**WHAT TO PRODUCE:** Leaving out all pictures, restate word for word the lines from the one with "The width and" through the last line of the entries.

○ ○ ○ ○ ○ ○ ○

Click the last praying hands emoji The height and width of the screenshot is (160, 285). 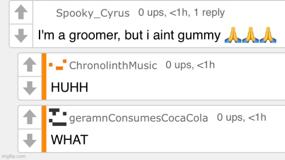(268, 35)
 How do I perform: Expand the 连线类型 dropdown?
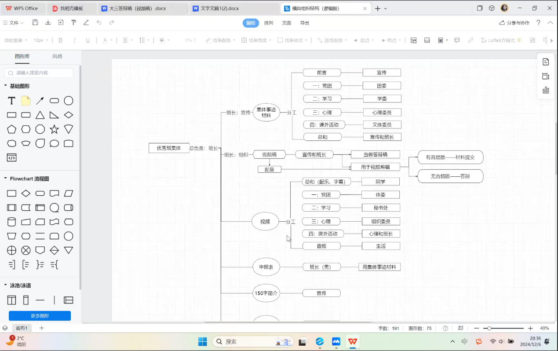[332, 40]
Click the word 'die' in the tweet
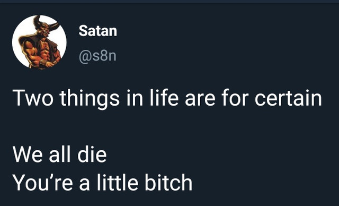The height and width of the screenshot is (206, 339). coord(92,154)
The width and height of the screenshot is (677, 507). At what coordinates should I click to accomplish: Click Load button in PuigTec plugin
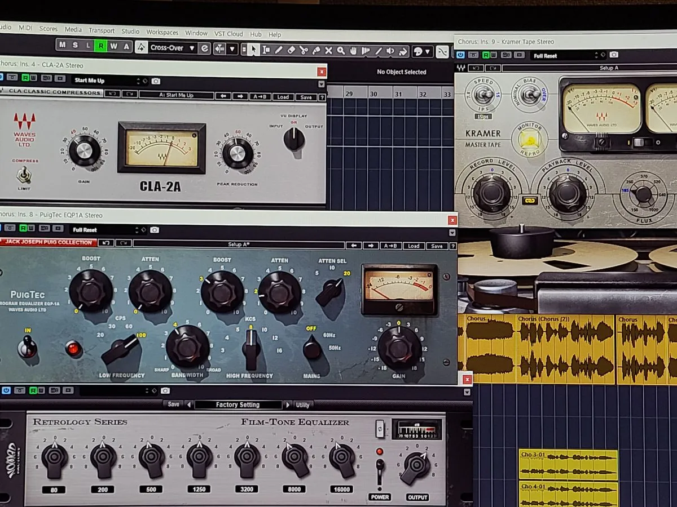pos(414,246)
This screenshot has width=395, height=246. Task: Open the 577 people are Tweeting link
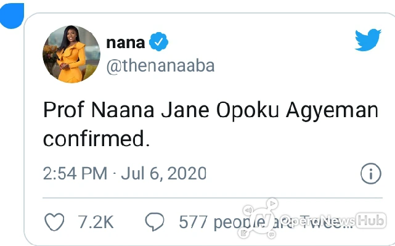[266, 223]
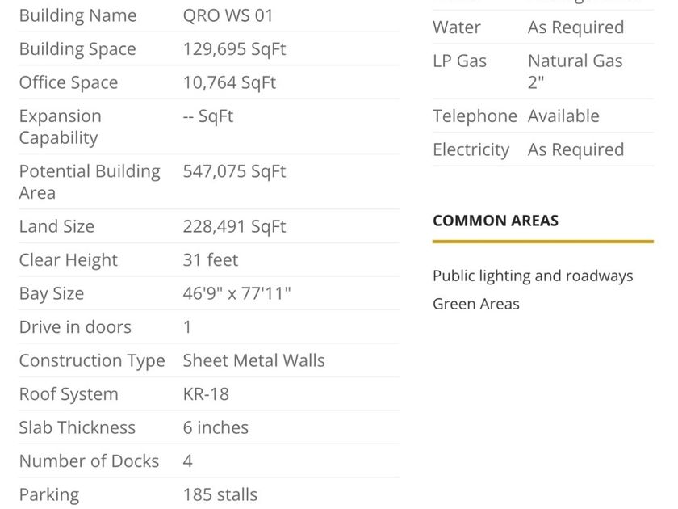Select the Green Areas entry

pos(476,304)
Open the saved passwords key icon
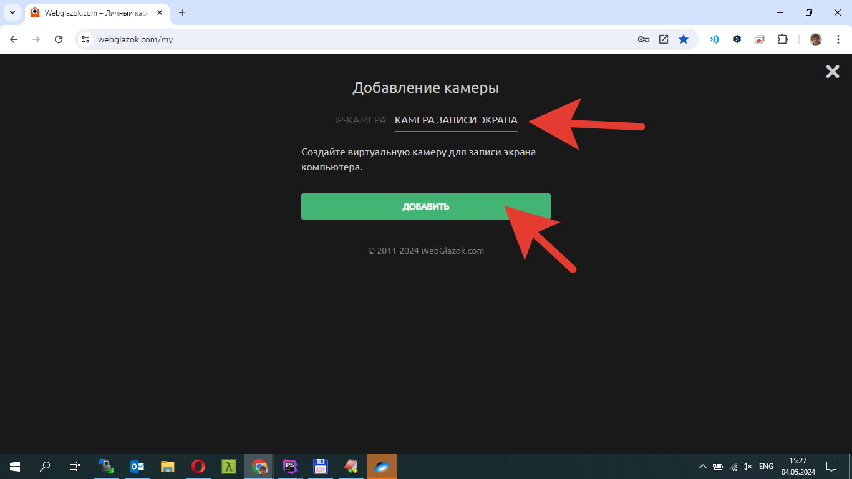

○ ○ ○ ○ ○ ○ ○

**RESPONSE TO THIS TASK:**
The width and height of the screenshot is (677, 507). At what coordinates should I click to accomplish: Click Load button in PuigTec plugin
pos(414,246)
This screenshot has width=395, height=246. Task: Open the 577 people are Tweeting link
[266, 223]
Select the Green Areas entry

pos(476,304)
Open the saved passwords key icon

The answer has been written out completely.